§ TASK
Please write out the data that follows, word for word.

§ SOURCE RECORDS

___

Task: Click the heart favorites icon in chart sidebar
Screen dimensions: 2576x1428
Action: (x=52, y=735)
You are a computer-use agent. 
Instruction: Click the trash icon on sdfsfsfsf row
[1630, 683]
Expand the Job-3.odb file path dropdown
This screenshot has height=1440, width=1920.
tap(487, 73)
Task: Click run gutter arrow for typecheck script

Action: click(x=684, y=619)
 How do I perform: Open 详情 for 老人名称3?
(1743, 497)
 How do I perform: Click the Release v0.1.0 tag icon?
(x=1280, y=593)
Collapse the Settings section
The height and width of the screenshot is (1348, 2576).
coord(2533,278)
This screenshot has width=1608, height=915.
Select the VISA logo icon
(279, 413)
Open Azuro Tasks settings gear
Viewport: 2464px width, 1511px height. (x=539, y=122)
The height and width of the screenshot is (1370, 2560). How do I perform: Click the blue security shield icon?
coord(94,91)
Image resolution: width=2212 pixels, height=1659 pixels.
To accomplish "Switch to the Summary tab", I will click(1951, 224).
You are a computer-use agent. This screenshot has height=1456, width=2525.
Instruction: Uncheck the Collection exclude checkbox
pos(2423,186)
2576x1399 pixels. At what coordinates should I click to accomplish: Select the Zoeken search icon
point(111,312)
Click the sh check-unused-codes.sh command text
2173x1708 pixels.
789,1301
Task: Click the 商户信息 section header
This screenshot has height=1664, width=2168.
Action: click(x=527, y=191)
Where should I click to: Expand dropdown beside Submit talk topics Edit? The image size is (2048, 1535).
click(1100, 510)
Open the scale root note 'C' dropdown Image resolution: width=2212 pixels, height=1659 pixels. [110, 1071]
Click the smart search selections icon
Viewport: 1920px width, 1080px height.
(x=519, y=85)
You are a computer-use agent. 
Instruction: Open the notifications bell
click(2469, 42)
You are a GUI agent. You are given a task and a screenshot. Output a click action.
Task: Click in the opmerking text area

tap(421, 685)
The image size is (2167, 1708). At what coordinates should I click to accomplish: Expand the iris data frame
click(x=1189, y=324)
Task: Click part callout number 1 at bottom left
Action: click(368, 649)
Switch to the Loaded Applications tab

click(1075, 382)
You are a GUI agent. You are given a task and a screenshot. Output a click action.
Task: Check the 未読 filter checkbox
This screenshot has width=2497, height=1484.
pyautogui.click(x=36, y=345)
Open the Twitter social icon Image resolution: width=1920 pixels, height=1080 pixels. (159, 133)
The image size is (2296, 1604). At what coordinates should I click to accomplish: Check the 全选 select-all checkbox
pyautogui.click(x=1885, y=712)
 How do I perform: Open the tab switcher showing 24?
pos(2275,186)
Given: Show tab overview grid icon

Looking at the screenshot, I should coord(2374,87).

___

§ SOLUTION
Task: Click the heart favorites icon in chart sidebar
Screen dimensions: 2576x1428
Action: (x=52, y=735)
You are a computer-use agent. 
Instruction: Click the trash icon on sdfsfsfsf row
[1630, 683]
Expand the Job-3.odb file path dropdown
This screenshot has height=1440, width=1920.
tap(487, 73)
Task: Click run gutter arrow for typecheck script

Action: click(x=684, y=619)
 How do I perform: Open 详情 for 老人名称3?
(1743, 497)
 How do I perform: Click the Release v0.1.0 tag icon?
(x=1280, y=593)
Collapse the Settings section
The height and width of the screenshot is (1348, 2576).
coord(2533,278)
This screenshot has width=1608, height=915.
Select the VISA logo icon
(279, 413)
Open Azuro Tasks settings gear
Viewport: 2464px width, 1511px height. (x=539, y=122)
The height and width of the screenshot is (1370, 2560). How do I perform: Click the blue security shield icon?
coord(94,91)
Image resolution: width=2212 pixels, height=1659 pixels.
To accomplish "Switch to the Summary tab", I will click(1951, 224).
You are a computer-use agent. This screenshot has height=1456, width=2525.
Instruction: Uncheck the Collection exclude checkbox
pos(2423,186)
2576x1399 pixels. At what coordinates should I click to accomplish: Select the Zoeken search icon
point(111,312)
Click the sh check-unused-codes.sh command text
2173x1708 pixels.
789,1301
Task: Click the 商户信息 section header
This screenshot has height=1664, width=2168.
Action: click(x=527, y=191)
Where should I click to: Expand dropdown beside Submit talk topics Edit? The image size is (2048, 1535).
click(1100, 510)
Open the scale root note 'C' dropdown Image resolution: width=2212 pixels, height=1659 pixels. [110, 1071]
Click the smart search selections icon
Viewport: 1920px width, 1080px height.
(x=519, y=85)
You are a computer-use agent. 
Instruction: Open the notifications bell
click(2469, 42)
You are a GUI agent. You are given a task and a screenshot. Output a click action.
Task: Click in the opmerking text area

tap(421, 685)
The image size is (2167, 1708). At what coordinates should I click to accomplish: Expand the iris data frame
click(x=1189, y=324)
Task: Click part callout number 1 at bottom left
Action: click(368, 649)
Switch to the Loaded Applications tab

click(1075, 382)
You are a GUI agent. You are given a task and a screenshot. Output a click action.
Task: Check the 未読 filter checkbox
This screenshot has width=2497, height=1484.
pyautogui.click(x=36, y=345)
Open the Twitter social icon Image resolution: width=1920 pixels, height=1080 pixels. (159, 133)
The image size is (2296, 1604). At what coordinates should I click to accomplish: Check the 全选 select-all checkbox
pyautogui.click(x=1885, y=712)
 How do I perform: Open the tab switcher showing 24?
pos(2275,186)
Given: Show tab overview grid icon

Looking at the screenshot, I should coord(2374,87).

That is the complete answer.